» **RECORDED DATA**
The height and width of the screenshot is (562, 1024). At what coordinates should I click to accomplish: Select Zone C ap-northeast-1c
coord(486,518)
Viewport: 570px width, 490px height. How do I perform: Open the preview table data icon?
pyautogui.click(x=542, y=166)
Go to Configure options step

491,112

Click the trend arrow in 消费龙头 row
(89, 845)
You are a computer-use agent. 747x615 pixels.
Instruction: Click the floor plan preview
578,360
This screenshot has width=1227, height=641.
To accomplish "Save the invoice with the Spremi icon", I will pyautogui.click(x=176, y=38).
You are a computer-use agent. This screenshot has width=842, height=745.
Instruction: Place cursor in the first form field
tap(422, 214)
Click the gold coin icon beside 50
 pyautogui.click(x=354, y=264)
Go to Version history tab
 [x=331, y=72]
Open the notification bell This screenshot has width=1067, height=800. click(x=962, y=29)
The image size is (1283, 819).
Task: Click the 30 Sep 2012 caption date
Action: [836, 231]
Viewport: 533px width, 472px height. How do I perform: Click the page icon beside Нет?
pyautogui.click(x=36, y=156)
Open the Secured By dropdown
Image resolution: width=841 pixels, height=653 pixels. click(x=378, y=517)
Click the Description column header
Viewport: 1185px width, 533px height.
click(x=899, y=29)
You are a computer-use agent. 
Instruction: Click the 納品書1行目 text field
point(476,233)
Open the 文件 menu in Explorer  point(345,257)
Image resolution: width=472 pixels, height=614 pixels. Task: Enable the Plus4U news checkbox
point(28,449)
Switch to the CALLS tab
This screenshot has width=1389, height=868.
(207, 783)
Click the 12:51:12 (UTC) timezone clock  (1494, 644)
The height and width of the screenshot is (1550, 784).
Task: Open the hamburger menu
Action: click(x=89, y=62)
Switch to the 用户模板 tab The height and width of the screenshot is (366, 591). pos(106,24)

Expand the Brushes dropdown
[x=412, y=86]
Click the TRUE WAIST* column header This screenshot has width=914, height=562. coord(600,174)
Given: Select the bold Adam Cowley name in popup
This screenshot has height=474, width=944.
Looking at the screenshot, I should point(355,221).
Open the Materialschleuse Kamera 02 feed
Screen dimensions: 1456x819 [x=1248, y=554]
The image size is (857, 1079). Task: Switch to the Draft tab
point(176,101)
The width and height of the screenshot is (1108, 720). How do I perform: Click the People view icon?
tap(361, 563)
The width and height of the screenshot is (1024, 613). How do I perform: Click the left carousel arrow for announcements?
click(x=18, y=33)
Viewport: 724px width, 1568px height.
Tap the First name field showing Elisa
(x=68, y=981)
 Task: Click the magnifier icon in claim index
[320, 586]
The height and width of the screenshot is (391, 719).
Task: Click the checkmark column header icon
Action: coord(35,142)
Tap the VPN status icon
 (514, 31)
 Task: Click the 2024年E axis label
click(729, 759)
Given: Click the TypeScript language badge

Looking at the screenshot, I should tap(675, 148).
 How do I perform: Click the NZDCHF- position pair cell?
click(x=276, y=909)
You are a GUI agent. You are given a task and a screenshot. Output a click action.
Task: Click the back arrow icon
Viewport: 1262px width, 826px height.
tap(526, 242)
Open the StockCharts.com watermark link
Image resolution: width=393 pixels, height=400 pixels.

» **BRIEF**
Reproduce all of the records above verbatim, line for line.

» **FULL ANSWER**
The height and width of the screenshot is (562, 1024). At what coordinates should I click to accomplish: Select Zone C ap-northeast-1c
coord(486,518)
Viewport: 570px width, 490px height. How do I perform: Open the preview table data icon?
pyautogui.click(x=542, y=166)
Go to Configure options step

491,112

Click the trend arrow in 消费龙头 row
(89, 845)
You are a computer-use agent. 747x615 pixels.
Instruction: Click the floor plan preview
578,360
This screenshot has width=1227, height=641.
To accomplish "Save the invoice with the Spremi icon", I will pyautogui.click(x=176, y=38).
You are a computer-use agent. This screenshot has width=842, height=745.
Instruction: Place cursor in the first form field
tap(422, 214)
Click the gold coin icon beside 50
 pyautogui.click(x=354, y=264)
Go to Version history tab
 [x=331, y=72]
Open the notification bell This screenshot has width=1067, height=800. click(x=962, y=29)
The image size is (1283, 819).
Task: Click the 30 Sep 2012 caption date
Action: [836, 231]
Viewport: 533px width, 472px height. How do I perform: Click the page icon beside Нет?
pyautogui.click(x=36, y=156)
Open the Secured By dropdown
Image resolution: width=841 pixels, height=653 pixels. click(x=378, y=517)
Click the Description column header
Viewport: 1185px width, 533px height.
click(x=899, y=29)
You are a computer-use agent. 
Instruction: Click the 納品書1行目 text field
point(476,233)
Open the 文件 menu in Explorer  point(345,257)
Image resolution: width=472 pixels, height=614 pixels. Task: Enable the Plus4U news checkbox
point(28,449)
Switch to the CALLS tab
This screenshot has width=1389, height=868.
(207, 783)
Click the 12:51:12 (UTC) timezone clock  (1494, 644)
The height and width of the screenshot is (1550, 784).
Task: Open the hamburger menu
Action: click(x=89, y=62)
Switch to the 用户模板 tab The height and width of the screenshot is (366, 591). pos(106,24)

Expand the Brushes dropdown
[x=412, y=86]
Click the TRUE WAIST* column header This screenshot has width=914, height=562. coord(600,174)
Given: Select the bold Adam Cowley name in popup
This screenshot has height=474, width=944.
Looking at the screenshot, I should point(355,221).
Open the Materialschleuse Kamera 02 feed
Screen dimensions: 1456x819 [x=1248, y=554]
The image size is (857, 1079). Task: Switch to the Draft tab
point(176,101)
The width and height of the screenshot is (1108, 720). How do I perform: Click the People view icon?
tap(361, 563)
The width and height of the screenshot is (1024, 613). How do I perform: Click the left carousel arrow for announcements?
click(x=18, y=33)
Viewport: 724px width, 1568px height.
Tap the First name field showing Elisa
(x=68, y=981)
 Task: Click the magnifier icon in claim index
[320, 586]
The height and width of the screenshot is (391, 719).
Task: Click the checkmark column header icon
Action: coord(35,142)
Tap the VPN status icon
 (514, 31)
 Task: Click the 2024年E axis label
click(729, 759)
Given: Click the TypeScript language badge

Looking at the screenshot, I should tap(675, 148).
 How do I perform: Click the NZDCHF- position pair cell?
click(x=276, y=909)
You are a GUI agent. You are given a task and a screenshot. Output a click action.
Task: Click the back arrow icon
Viewport: 1262px width, 826px height.
tap(526, 242)
Open the StockCharts.com watermark link
Image resolution: width=393 pixels, height=400 pixels.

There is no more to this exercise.